MANILA, Philippines (AP) — Philippine President Rodrigo Duterte gave communist guerrillas until Saturday to match his truce declaration or he would withdraw it following a rebel attack that killed a government militiaman.
The new president brought fresh hopes of resuming peace talks with the Maoist insurgents, which stalled under his predecessor. The decadeslong insurgency, one of Asia's longest, has left about 150,000 combatants and civilians dead since the late 1960s. It has stunted economic development, especially in the countryside, where the insurgents raid security forces' outposts and mining and agricultural companies.
Duterte said he would scuttle his cease-fire order, which he issued Monday, if the New People's Army guerrillas did not match with their own by 5 p.m. Saturday.
He initially threatened to withdraw the cease-fire by Friday but extended his deadline after the rebels said they were investigating the guerrilla attack.
"Are you ready to declare a ceasefire or not?" Duterte asked during a news briefing, visibly upset after visiting the militiaman's wake in southern Davao del Norte province.
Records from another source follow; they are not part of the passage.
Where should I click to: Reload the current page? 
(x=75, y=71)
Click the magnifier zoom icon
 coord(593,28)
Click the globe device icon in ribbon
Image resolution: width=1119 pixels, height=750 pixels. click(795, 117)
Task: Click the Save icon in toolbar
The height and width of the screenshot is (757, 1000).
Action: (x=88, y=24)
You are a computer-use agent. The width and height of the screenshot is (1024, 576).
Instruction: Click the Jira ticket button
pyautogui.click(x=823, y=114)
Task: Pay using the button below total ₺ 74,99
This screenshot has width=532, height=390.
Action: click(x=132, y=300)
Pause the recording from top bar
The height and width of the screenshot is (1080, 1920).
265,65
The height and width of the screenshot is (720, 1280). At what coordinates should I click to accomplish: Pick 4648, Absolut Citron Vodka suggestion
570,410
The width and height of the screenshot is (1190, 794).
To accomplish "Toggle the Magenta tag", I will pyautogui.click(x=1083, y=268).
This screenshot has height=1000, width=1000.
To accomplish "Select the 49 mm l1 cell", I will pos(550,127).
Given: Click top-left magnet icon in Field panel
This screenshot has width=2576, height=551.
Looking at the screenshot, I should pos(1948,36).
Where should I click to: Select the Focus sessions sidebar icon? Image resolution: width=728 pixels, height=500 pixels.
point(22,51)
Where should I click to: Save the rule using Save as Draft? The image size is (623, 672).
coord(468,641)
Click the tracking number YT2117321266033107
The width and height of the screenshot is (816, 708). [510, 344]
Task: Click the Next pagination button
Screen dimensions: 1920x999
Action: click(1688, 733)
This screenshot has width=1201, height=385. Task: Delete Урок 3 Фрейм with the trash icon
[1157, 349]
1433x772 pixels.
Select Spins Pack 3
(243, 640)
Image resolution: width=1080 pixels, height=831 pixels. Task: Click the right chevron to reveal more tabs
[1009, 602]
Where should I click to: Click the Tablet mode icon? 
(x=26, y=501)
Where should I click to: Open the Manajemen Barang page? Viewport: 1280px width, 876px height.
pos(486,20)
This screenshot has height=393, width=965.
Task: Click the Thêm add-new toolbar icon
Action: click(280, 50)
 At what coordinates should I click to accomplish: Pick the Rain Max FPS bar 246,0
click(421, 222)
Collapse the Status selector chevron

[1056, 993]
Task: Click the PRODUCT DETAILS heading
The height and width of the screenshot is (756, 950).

The militiaman was killed in a rebel ambush Wednesday that also wounded four others.
"If I don't get the word from you, then I will lift the order of cease-fire," he said, adding that he was rejecting rebel demands for him to withdraw government troops and police from certain rural areas.
Rebel leaders have asked Duterte to give them more time to study his truce declaration.
Duterte made friendly overtures to the guerrillas, then became more critical after the ambush.
"How many Filipinos have died and who killed them? Fellow Filipinos," he said. "The problem with you (is) you carry the element of hate."
It's unclear if the emerging differences between Duterte, who was sworn in on June 30, and the insurgents could affect a resumption of peace talks from Aug. 20 to 27 in the Norwegian capital of Oslo.